Memory Error Handling

Versal ACAP AIE-ML Architecture Manual (AM020)

Document ID
AM020
Release Date
2022-09-28
Revision
1.0 English

Memory Error Detection and Correction

Each AIE-ML has 64 KB of data memory and 16 KB of program memory. Due to the large amount of memory in the AIE-ML tiles, protection is provided against soft errors. The 128-bit word in the program memory is protected with two 8-bit ECC (one for each 64-bit). The 8-bit ECC can detect 2-bit errors and detect/correct a 1-bit error within the 64-bit word. The two 64-bit data and two 8-bit ECC fields are each interleaved within its own pair (distance of two) to create larger bit separation.

There are eight memory banks in each data memory module. The first two memory banks have 7-bit ECC protection for each of the four 32-bit fields. The 7-bit ECC can detect 2-bit errors and detect/correct a 1-bit error. The last six memory banks have even parity bit protection for each 32 bits in a 128-bit word. The four 32-bit fields are interleaved with a distance of four.

Error injection is supported for both program and data memory.
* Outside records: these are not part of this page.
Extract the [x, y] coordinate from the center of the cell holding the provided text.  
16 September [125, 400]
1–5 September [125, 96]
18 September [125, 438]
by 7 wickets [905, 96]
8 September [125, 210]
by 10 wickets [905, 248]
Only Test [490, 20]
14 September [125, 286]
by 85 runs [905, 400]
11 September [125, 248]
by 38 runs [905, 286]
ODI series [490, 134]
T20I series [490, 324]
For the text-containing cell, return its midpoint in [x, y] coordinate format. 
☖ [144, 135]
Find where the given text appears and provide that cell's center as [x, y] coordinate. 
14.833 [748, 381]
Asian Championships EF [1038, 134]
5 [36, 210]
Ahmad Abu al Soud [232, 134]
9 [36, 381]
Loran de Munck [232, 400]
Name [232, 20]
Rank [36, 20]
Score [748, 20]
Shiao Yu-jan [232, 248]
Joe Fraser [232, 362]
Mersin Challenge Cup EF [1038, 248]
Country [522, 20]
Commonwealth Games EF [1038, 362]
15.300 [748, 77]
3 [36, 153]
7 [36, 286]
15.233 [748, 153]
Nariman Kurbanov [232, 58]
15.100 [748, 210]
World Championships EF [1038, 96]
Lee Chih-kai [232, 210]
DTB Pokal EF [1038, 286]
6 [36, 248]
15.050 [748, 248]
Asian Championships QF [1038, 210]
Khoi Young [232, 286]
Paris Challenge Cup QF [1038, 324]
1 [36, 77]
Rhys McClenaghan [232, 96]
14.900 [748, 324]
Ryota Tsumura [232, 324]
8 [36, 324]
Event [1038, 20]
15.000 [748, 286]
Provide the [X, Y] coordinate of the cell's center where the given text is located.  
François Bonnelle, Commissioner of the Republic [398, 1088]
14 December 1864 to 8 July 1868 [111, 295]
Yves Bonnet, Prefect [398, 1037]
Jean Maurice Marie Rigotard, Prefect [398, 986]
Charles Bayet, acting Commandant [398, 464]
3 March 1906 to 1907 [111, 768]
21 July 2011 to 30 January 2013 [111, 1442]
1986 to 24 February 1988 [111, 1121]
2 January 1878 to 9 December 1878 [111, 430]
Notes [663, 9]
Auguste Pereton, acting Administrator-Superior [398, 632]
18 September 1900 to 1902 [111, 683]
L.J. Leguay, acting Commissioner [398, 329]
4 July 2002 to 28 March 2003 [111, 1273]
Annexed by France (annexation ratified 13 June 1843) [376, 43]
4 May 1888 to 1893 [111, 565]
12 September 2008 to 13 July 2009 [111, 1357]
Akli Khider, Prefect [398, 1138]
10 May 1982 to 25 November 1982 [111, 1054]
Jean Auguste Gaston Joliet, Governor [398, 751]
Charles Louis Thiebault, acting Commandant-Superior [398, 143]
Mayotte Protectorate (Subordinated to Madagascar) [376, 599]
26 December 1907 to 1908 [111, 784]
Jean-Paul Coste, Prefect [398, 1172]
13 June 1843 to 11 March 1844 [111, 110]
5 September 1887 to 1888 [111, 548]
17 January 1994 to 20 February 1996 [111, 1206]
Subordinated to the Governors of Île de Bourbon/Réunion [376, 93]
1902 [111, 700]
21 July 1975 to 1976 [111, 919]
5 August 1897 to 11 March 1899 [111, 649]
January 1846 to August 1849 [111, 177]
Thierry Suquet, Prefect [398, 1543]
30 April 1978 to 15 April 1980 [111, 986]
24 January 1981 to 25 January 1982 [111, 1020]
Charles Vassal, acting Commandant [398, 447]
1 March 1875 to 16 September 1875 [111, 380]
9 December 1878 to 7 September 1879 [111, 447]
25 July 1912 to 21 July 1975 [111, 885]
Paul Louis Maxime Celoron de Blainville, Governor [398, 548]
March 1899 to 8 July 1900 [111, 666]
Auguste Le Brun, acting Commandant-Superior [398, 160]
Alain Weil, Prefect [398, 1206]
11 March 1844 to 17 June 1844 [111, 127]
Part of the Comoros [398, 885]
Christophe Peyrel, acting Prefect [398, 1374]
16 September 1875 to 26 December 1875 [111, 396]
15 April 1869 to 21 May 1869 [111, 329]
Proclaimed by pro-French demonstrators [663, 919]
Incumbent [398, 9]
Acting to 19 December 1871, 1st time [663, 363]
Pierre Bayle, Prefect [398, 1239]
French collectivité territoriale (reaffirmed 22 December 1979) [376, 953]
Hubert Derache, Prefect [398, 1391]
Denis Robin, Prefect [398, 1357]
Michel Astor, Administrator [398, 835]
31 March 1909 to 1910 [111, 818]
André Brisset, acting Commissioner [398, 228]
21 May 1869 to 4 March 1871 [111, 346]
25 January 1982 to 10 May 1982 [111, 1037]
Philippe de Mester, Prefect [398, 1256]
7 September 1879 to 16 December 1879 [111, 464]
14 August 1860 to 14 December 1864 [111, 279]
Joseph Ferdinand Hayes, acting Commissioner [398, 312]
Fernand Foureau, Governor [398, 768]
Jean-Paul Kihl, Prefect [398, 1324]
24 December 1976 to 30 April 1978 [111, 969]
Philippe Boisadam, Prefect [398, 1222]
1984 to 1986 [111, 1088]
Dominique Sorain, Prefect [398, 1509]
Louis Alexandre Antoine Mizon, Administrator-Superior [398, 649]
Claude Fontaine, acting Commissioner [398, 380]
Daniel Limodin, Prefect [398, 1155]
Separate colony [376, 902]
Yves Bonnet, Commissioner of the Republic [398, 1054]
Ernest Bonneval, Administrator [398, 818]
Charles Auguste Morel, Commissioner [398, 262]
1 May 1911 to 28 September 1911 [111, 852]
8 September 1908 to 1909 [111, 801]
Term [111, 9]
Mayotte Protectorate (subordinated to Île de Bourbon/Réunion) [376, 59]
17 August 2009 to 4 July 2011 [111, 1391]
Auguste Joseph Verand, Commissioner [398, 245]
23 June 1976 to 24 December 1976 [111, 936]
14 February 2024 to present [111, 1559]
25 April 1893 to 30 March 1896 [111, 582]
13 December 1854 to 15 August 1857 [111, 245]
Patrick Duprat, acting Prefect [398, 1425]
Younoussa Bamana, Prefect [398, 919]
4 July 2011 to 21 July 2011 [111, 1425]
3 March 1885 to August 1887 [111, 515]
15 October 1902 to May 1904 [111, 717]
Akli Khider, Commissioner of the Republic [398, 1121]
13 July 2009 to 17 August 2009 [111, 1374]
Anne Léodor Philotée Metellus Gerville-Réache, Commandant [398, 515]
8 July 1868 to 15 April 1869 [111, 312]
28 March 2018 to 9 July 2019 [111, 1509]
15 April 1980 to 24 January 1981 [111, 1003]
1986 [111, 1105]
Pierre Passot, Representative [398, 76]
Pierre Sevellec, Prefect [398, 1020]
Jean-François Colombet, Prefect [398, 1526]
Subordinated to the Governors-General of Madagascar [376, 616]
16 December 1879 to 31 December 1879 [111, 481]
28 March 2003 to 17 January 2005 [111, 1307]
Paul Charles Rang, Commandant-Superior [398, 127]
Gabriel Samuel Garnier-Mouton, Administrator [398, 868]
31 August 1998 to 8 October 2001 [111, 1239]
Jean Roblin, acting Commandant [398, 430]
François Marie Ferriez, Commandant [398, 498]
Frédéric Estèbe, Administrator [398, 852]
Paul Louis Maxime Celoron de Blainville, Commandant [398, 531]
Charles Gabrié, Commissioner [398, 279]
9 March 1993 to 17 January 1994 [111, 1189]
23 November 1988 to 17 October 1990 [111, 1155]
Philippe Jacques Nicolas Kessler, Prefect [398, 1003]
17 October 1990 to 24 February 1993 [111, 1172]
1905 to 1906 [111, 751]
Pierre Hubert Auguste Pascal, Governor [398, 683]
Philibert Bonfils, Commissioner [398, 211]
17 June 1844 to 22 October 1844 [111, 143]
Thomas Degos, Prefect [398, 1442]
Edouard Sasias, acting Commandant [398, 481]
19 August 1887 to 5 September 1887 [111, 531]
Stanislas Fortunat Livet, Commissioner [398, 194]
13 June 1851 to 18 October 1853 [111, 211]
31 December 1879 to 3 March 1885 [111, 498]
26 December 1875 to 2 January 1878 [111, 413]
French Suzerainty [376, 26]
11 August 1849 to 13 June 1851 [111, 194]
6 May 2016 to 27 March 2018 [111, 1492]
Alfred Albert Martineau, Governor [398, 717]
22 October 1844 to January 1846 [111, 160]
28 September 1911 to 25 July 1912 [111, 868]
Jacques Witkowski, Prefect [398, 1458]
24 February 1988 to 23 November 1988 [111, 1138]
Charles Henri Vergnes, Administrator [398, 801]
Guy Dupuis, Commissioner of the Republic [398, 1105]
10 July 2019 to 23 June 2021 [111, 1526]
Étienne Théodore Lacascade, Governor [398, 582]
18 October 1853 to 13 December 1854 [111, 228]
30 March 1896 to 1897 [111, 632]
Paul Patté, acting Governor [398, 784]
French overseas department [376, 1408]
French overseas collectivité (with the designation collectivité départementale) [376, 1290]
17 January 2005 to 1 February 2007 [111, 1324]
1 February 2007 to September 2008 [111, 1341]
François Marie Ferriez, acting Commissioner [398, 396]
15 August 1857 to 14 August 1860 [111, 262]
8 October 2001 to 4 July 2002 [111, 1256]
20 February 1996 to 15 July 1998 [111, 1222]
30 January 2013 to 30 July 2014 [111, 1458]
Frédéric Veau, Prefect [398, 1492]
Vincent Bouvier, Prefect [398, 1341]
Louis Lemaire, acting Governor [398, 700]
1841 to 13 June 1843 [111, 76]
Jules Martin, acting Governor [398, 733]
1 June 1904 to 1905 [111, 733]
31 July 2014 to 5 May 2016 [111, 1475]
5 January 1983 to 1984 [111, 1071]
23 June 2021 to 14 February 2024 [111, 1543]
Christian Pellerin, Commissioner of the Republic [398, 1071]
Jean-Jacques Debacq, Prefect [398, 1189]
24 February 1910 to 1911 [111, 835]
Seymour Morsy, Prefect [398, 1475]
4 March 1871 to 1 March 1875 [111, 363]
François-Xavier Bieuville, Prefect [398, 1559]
Errors can be introduced into program memory over memory-mapped AXI4. Similarly, errors can be injected into data memory banks over AIE-ML DMA or memory-mapped AXI4.

When the memory-mapped AXI4 access reads or writes to AIE-ML data memory, two requests are sent to the memory module. On an ECC/parity event, the event might be counted twice in the AIE-ML performance counter. There is duplicate memory access but no impact on functionality. Refer to AIE-ML Tile Architecture for more information on events and performance counters.

Internal memory errors (correctable and uncorrectable) create internal events that use the normal debug, trace, and profiling mechanism to report error conditions. They can also be used to raise an interrupt to the PMC/PS.